- Founded: 21 June 2023
- Dissolved: 12 August 2023
- Headquarters: Yerevan
- Ideology: Armenian nationalism Green liberalism Pro-Europeanism Pro-Western
- Political position: Centre
- Alliance of: European Party of Armenia Social Democrat Hunchakian Party

= Dignified Yerevan =

Dignified Yerevan (Արժանապատիվ Երևան) was an electoral alliance of two political parties in Armenia. It was founded in 2023 and was headquartered in Yerevan. The alliance dissolved in August 2023.

==History==
Dignified Yerevan was an electoral alliance established on 21 June 2023 during a founding ceremony held in Yerevan. The alliance consisted of the European Party of Armenia (EPA) and the Social Democrat Hunchakian Party. The two parties signed a memorandum of cooperation in order to participate in Yerevan City Council elections in September 2023 on a joint list. The alliance announced Karen Sargsyan as its candidate for the position of Mayor of Yerevan.

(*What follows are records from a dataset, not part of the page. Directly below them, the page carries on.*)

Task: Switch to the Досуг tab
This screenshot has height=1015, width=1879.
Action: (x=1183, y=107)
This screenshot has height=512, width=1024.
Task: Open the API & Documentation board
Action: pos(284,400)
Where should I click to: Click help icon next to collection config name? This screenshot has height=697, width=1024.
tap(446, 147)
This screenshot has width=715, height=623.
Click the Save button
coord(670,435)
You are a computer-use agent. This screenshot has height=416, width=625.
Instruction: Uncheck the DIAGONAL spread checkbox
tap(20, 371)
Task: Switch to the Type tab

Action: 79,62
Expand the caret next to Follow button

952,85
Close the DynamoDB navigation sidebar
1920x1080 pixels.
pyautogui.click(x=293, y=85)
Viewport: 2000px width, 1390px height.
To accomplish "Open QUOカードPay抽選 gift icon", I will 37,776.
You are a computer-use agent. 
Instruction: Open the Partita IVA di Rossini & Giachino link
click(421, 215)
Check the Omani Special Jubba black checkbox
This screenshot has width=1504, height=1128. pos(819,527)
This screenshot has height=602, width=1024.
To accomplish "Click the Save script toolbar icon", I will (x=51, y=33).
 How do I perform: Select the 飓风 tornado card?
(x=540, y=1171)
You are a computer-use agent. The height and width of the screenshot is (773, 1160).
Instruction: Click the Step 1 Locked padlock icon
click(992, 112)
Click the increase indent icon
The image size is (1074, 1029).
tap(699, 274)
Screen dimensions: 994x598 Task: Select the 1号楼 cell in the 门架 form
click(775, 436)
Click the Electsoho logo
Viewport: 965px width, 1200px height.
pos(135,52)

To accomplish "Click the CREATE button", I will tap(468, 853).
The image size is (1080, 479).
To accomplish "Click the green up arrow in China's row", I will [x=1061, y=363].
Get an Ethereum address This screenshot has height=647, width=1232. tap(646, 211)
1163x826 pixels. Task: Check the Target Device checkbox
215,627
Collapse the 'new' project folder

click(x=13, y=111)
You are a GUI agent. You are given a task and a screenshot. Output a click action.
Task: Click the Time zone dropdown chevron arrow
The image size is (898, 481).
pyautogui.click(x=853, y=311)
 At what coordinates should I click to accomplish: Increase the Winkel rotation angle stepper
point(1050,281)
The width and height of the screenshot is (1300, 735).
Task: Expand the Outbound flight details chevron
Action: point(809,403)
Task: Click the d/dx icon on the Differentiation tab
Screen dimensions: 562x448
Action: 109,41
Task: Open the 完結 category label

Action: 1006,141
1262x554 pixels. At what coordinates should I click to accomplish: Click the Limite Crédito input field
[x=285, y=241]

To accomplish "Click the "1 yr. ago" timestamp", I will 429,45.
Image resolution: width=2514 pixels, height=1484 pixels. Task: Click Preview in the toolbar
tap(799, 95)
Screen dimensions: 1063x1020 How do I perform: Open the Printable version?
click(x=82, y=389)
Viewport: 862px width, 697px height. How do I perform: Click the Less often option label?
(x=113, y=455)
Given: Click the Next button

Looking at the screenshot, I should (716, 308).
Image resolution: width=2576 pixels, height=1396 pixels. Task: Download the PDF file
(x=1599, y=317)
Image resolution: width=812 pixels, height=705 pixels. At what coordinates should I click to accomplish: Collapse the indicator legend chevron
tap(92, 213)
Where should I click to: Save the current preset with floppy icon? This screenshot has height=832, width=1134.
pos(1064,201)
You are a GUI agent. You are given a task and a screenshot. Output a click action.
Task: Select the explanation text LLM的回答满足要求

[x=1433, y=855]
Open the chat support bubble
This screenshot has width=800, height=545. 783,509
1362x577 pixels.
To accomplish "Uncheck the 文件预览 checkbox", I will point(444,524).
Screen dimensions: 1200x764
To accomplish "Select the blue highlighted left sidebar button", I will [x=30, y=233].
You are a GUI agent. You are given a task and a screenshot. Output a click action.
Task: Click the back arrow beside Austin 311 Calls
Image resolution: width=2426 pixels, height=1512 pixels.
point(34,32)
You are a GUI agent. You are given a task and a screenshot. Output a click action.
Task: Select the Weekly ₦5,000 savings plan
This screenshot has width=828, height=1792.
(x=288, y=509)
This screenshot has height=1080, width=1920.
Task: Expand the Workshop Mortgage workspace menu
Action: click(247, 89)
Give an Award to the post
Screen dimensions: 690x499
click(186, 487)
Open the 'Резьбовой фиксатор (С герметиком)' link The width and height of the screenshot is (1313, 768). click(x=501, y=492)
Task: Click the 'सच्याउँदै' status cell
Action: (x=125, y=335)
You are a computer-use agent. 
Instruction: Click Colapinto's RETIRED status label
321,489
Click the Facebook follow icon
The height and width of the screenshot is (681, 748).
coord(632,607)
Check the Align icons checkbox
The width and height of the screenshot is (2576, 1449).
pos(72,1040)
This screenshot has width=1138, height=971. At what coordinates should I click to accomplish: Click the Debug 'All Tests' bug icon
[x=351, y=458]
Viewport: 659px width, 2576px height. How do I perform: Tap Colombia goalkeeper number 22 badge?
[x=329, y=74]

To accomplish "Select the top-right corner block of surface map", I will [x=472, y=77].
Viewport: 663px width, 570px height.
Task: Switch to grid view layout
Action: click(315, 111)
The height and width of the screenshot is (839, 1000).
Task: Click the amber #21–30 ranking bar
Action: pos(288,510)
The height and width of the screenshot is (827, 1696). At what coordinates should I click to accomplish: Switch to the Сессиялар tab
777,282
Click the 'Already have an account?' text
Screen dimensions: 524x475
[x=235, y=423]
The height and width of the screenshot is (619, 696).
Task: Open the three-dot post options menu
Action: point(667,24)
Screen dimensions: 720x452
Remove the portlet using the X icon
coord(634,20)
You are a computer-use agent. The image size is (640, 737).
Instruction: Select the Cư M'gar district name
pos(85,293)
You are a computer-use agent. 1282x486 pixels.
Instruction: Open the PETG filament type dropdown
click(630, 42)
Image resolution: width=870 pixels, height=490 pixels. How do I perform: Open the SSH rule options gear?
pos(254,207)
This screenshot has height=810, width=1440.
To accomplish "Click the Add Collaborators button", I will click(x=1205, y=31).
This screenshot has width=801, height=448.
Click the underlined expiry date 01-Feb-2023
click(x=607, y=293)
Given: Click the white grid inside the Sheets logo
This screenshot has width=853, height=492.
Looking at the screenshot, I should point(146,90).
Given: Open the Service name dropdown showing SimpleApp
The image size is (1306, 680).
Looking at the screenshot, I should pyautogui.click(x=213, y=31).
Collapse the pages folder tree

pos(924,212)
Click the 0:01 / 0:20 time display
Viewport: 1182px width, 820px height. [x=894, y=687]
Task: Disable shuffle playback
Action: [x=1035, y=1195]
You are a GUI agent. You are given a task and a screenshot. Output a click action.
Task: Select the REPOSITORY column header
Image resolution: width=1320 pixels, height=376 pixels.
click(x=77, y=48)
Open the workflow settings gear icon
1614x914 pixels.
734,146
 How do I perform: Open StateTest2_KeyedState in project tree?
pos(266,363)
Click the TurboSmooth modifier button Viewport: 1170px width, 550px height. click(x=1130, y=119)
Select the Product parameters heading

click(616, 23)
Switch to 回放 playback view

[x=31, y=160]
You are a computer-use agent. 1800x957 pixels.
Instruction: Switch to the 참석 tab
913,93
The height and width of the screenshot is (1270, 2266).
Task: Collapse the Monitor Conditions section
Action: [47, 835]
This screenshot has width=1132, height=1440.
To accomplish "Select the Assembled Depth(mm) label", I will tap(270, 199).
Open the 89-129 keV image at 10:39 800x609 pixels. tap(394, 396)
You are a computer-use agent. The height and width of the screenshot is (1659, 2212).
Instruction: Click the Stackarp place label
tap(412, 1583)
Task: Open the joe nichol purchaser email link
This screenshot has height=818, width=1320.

The Social Democrat Hunchakian Party failed to update their registration in accordance with Armenia's electoral law. The alliance ultimately dissolved prior to the Yerevan municipal elections. The European Party of Armenia later confirmed that they would participate in the elections independently.

==Leadership==
- Tigran Khzmalyan - Chairman of the European Party of Armenia
- Sedrak Achemyan - Chairman of the Social Democrat Hunchakian Party
- Karen Sargsyan - mayoral candidate

==Ideology==
Mayoral candidate Karen Sargsyan stated, "We must build a city where there will be justice, dignity, a city that will be a safe and prosperous capital of Armenia. We will make Yerevan the capital of all Armenians again, we will make Yerevan a place where it will be an honor to spend the summer, we will make Yerevan a truly cultural capital. We are coming to return to Yerevan the title of the dignified capital of all Armenians."

The European Party of Armenia supports Armenia's European integration and calls for the country to submit a European Union accession bid.